◆ TEKS YANG DITAMPILKAN:
******************************

Menuju konten utama

Eks Pimpinan KPK Ungkap Penjual Pecel Lele Bisa Kena UU Tipikor

Eks Pimpinan KPK, Chandra M Hamzah menilai rumusan Pasal 2 Ayat (1) dan Pasal 3 dalam UU Tipikor menimbulkan problematika.

Eks Pimpinan KPK Ungkap Penjual Pecel Lele Bisa Kena UU Tipikor
Chandra M Hamzah. ANTARAFOTO/Yudhi Mahatma

tirto.id - Mantan Wakil Ketua Komisi Pemberantasan Korupsi (KPK) 2007-2009, Chandra M Hamzah menilai rumusan Pasal 2 Ayat (1) dan Pasal 3 dalam Undang-Undang Pemberantasan Tindak Pidana Korupsi (UU Tipikor) menimbulkan problematika. Pasalnya, berdasar ketentuan tersebut, penjual pecel lele di trotoar juga dapat dikenakan sanksi.

Chandra menjelaskan merujuk Pasal 2 Ayat (1), penjual pecel lele di trotoar dapat dijerat hukum karena dianggap telah memenuhi unsur sebagai ‘setiap orang’, ‘melawan hukum’, dan ‘memperkaya diri sendiri’. Termasuk juga dianggap merusak fasilitas publik negara yang berdampak pada ‘merugikan keuangan negara’.

“Maka penjual pecel lele adalah bisa dikategorikan, diklasifikasikan melakukan tindak pidana korupsi, ada perbuatan, memperkaya diri sendiri, ada melawan hukum, menguntungkan diri sendiri atau orang lain, merugikan keuangan negara,” kata Chandra di Ruang Sidang Pleno MK, Jakarta dalam keterangan resminya, Jumat (20/6/2025).

Menurut Chandra, regulasi seharusnya tidak boleh ada perumusan delik yang kurang jelas atau bersifat ambigu maupun tidak boleh ditafsirkan secara analogi, sehingga tidak melanggar asas lex certa (jelas dan pasti) maupun lex stricta (tegas dan terbatas).

Dia menyatakan Pasal 3 UU Tipikor pun memuat frasa “setiap orang” juga dapat mengingkari esensi dari korupsi itu sendiri. Sebab, tidak setiap orang memiliki kekuasaan yang cenderung korup. Chandra menilai rumusan yang tidak jelas seperti itu membuka potensi penyalahgunaan.

Oleh karena itu, Chandra mengusulkan agar Pasal 2 Ayat (1) dihapuskan karena telah bertentangan dengan asas hukum pidana, yaitu lex certa tentang perbuatan apa yang dinyatakan sebagai korupsi. Sedangkan Pasal 3 dilakukan revisi agar hanya menyasar pegawai negeri dan penyelenggara negara, seperti yang tercantum dalam Article 19 UNCAC.

******************************

◆ DATA HASIL EKSTRAKSI:
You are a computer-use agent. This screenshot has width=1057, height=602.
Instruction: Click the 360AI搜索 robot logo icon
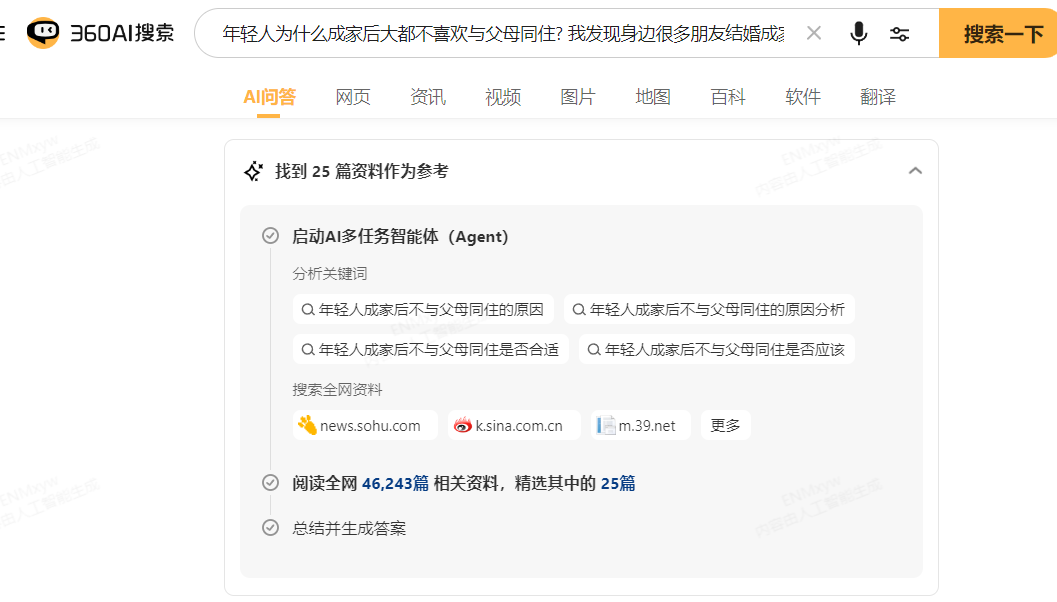(x=39, y=31)
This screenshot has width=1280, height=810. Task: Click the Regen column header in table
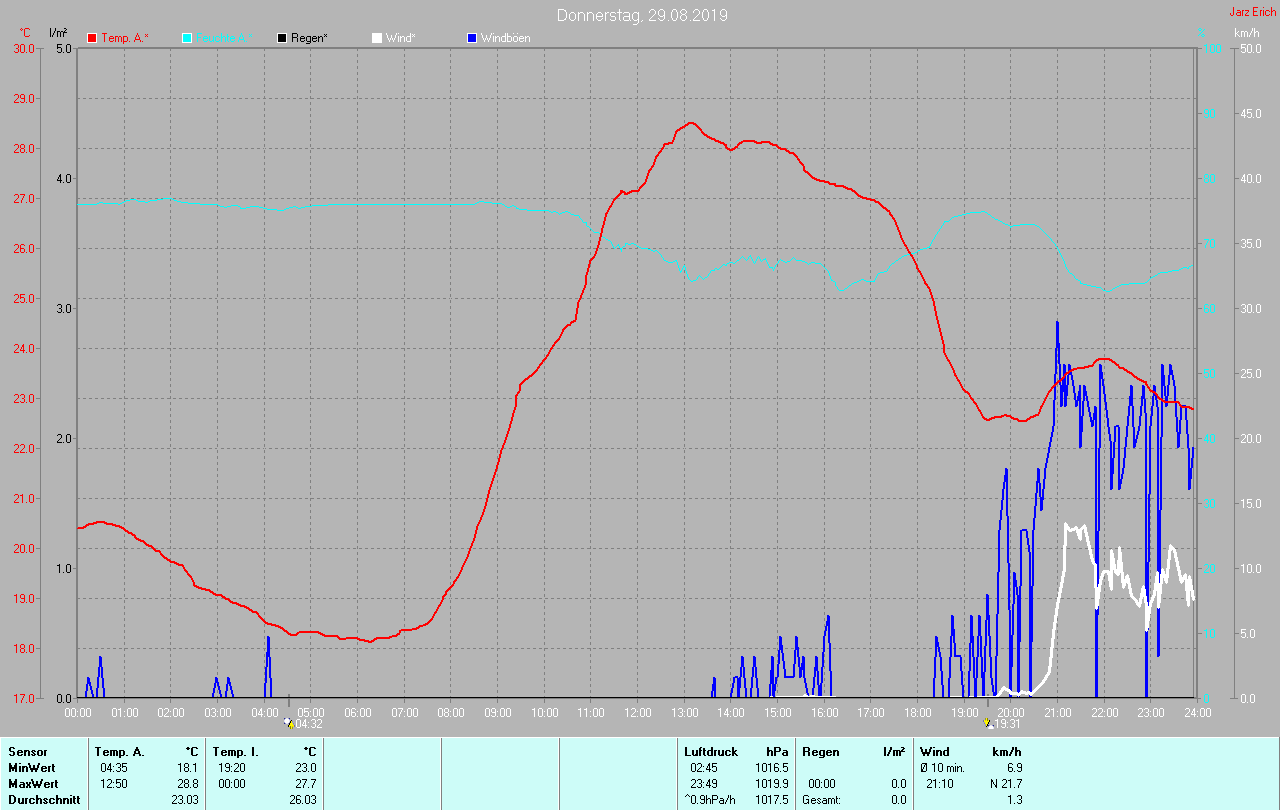point(821,751)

******************************

◆ PETUNJUK PENGERJAAN:
1. Sebutkan semua frasa dalam artikel tentang UU Tipikor yang diapit tanda kutip tunggal.
2. Lanjutkan artikel tentang UU Tipikor mulai setelah kalimat terakhirnya.

◆ JAWABAN:
1. ‘setiap orang’, ‘melawan hukum’, ‘memperkaya diri sendiri’, ‘merugikan keuangan negara’

2.
“Kemudian, menghilangkan frasa ‘yang dapat merugikan keuangan negara dan perekonomian negara’ sebagaimana rekomendasi UNCAC,” tutur Chandra.

Untuk diketahui, Perkara Nomor 142/PUU-XXII/2024 dimohonkan Mantan Direktur Utama Perum Perikanan Indonesia Syahril Japarin (Pemohon I), Mantan Pegawai PT Chevron Pacific Indonesia Kukuh Kertasafari (Pemohon II), serta Mantan Gubernur Sulawesi Tenggara Nur Alam (Pemohon III).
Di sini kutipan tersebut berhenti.